Also known as "5'-adenosylcobalamine" for obvious reasons :-). It is essential for making the amino acid methionine, among other things. It is a peculiar compound that was one of the first complex organic structures crystallised. The crystallographer was the famous Dorothy Crowfoot Hodgkin who also produced many protein structures, as well as her more famous role in the determination of DNA structure.

An unusual cobalt-porphyrin compound, it is used quite a lot by methanogenic bacteria (or, rather, analagous cofactors are used) to do tricky carbon bond chemistry. Said to be the only C-M bond in biology, it is also useful for isomerisation.

Also one of the only true hang-over cures. It works better than two gallons of Gatorade, is easier than eating 4 greasy cheeseburgers, and tastes better than bitters and soda.

note: I don't know why, but I have learned not to question certain things.

It is also the only vitamin needed by humans that, to the best of our knowledge, can be gotten only from animals (or pills). It is produced by bacteria present in milk, eggs, and meat. (However, inactive forms of it may also be found in nutritional yeast, soy products, etc.1.) It is needed in only very small amounts -- although the RDA of 2.4 micrograms is generally accepted to be much too low; a daily allowance of 10 micrograms is probably closer to a healthy level.

B12 deficiency was originally defined as levels low enough to cause pernicious anemia. But aside from being necessary to form healthy red blood cells, B12 is also necessary to maintain the sheath surrounding and protecting nerve fibers and is necessary for cellular metabolism in every cell in your body. It is now becoming recognized that healthy levels of B12 cannot be judged on preventing anemia alone.

B12 is a co-enzyme based on cobalamin; it is common to see B12 called cobalamin, but it is important to remember that not all cobalamin is a vitamin -- that is, there are a number of B12 analogues that do not provide a benefit to your body.

Many studies have found that nearly all vegans, vegetarians, and partial-vegetarians have low B12. This begins to have measurable negative effects within one to two months of beginning this sort of diet. In the past it was believed that the body stored B12 for a decade or longer, but it has since been found that this stored B12 is not accessible for all necessary functions. B12 deficiency is also common in the elderly, people on Metformin, and those who take frequent doses of antacids (the acids in the stomach are necessary to activate the B12).

There are no significant risks to taking megadoses of B122, but generally you should be wary of anyone recommending more than 500 micrograms a day (unless they are a doctor). Even that level is generally reserved for people with a B12 deficiency; a healthy young adult should probably aim for a daily intake of about 10 micrograms a day minimum, and perhaps a 250 a day as general maximum.


1. Studies have found that forms of B12 from yeast and vegetable sources are not usable by most humans. There are however, some people who seem to be able to utilize these sources. It should be noted that these sources can increase vitamin B12 serum levels without reducing some effects of B12 deficiency.

2. Reports of skin conditions have been noted, but are rare.

Meat/dairy is not the only source of B12. In fact, animals do not even produce B12. Certain microorganisms found in soil and the intestinal tract of animals produce B12. The intestines then absorbe the B12 into the flesh for use in the body.

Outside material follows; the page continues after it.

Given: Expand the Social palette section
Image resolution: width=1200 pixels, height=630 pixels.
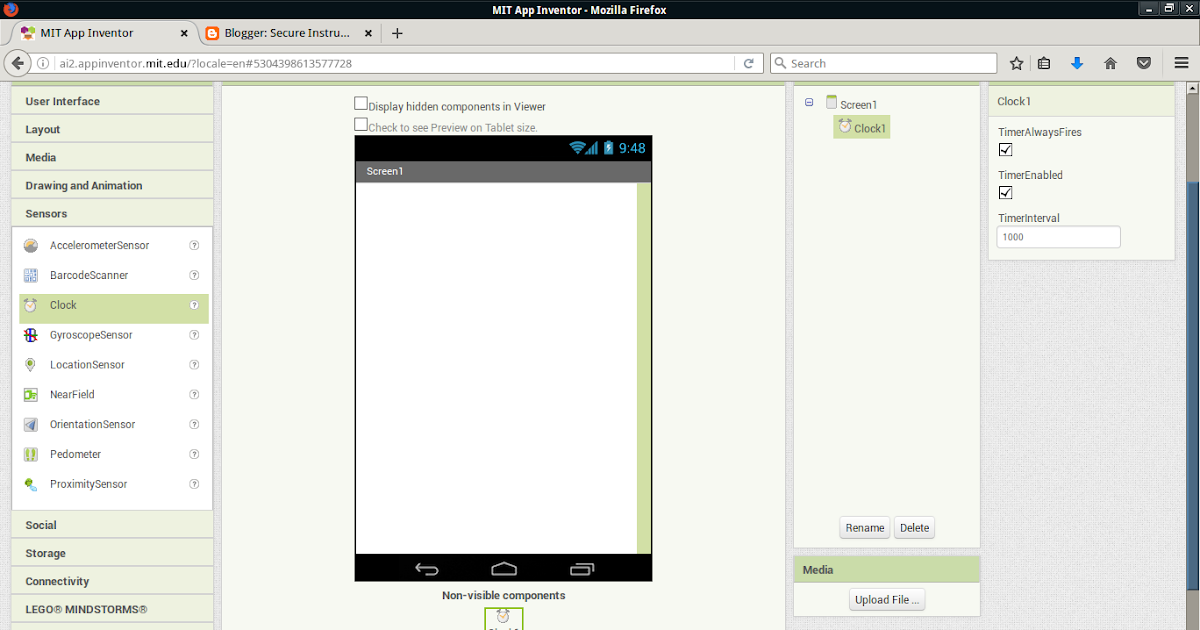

Some people even have the right bacteria to produce their own B12 but it is apparently not sufficient to prevent B12 deficiency in most people.(1)

B12 production requires Cobalt (thus the "cobal" in its scientific name Cyanocobalamin)(2) so the presence of B12 producing microogranisms in the intestines may be linked to adequate cobalt in the diet.

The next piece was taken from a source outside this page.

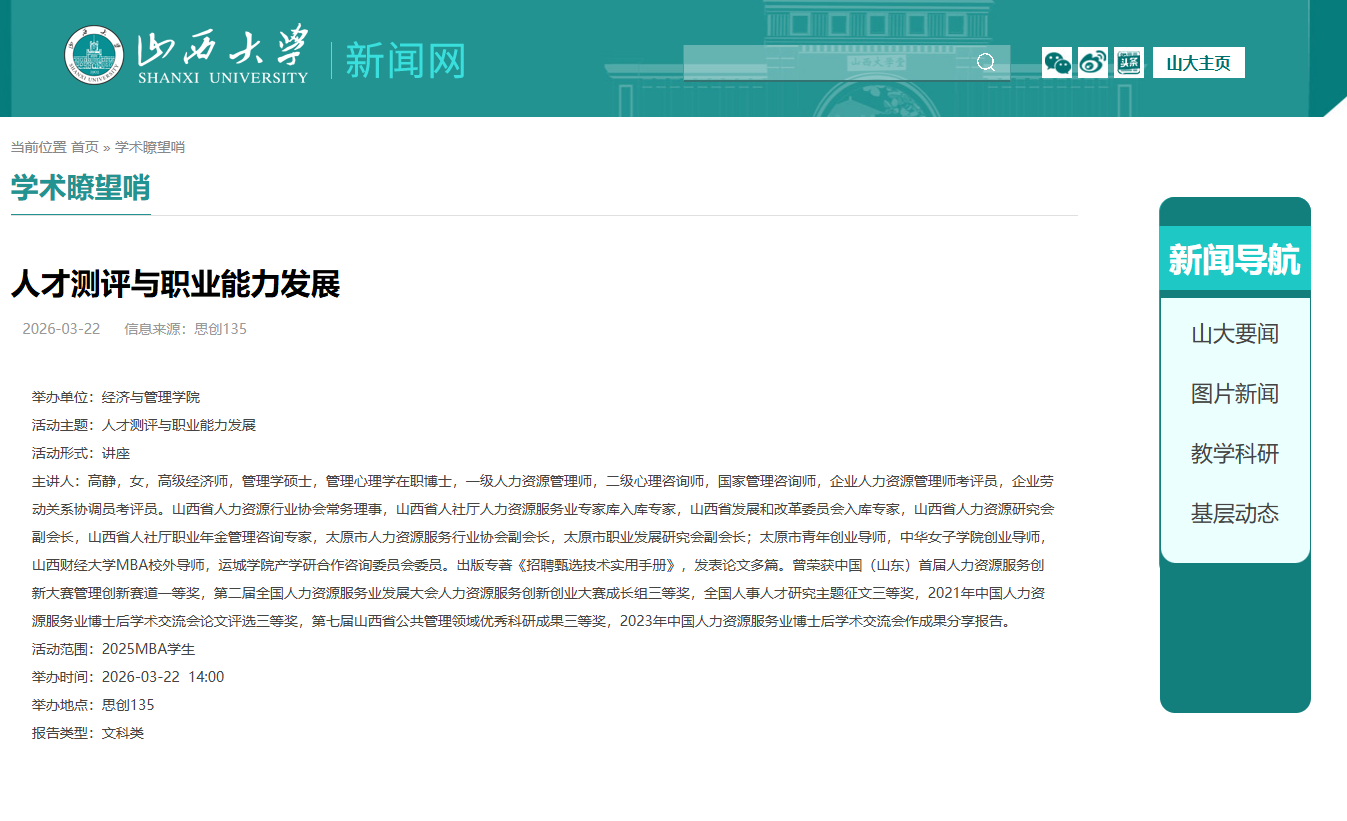The image size is (1347, 821).
Task: Select 图片新闻 in the news navigation
Action: 1234,394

There are vegetarians in India who actually have sufficient quantities of the right bacteria in their intestines to produce sufficient quantities of B12 for survival.(3)

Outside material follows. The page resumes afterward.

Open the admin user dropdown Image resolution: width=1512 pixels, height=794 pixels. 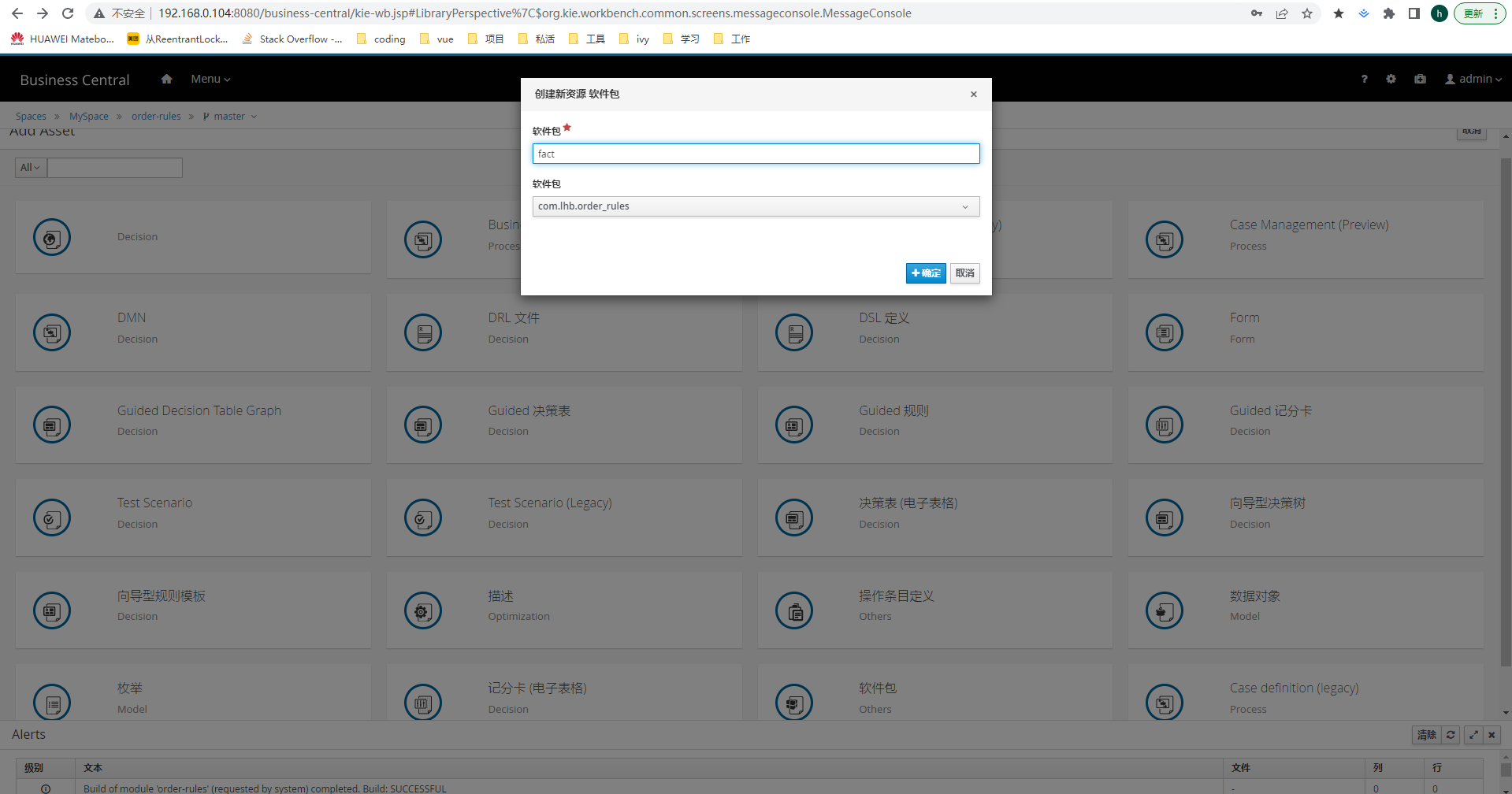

The body has the ability to store B12 for future use. People who recently became vegan but ate meat previously often have a large reserve of B12. However, inadequate supply of B12 can cause serious health problems so it is not recommended to rely on this fact.

The quantity of B12 required (2.4mcg) is so little that you could feasibly get your required amount by just eating some good soil or by not washing your (hopefully organic) vegetables. However, there is a pretty severe trade-off with eating dirt since there can be other things in soil that you might NOT want to ingest such as anthrax, leprosy, cholera and other not so friendly microorganisms. For now I will just continue to eat my fortified nutritional yeast.

Organic farming and soil building techniques have been proven to increase the presence of B12 producing microorganisms and these vegetables have been shown to absorb some of the B12.(4) It is not clear if this would be sufficient to survive on but it would be a step up from eating dirt.

(1) Albert MJ, Mathan VI, Baker SJ. Vitamin B12 synthesis by human small intestinal bacteria. Nature 1980; 283: 781-782
(2) SOLSTICE magazine #34, Feb. '90 (
(4) Plant and Soil 167:305-311, 1994. Southern Medical Journal 84(1):4-10, 1991.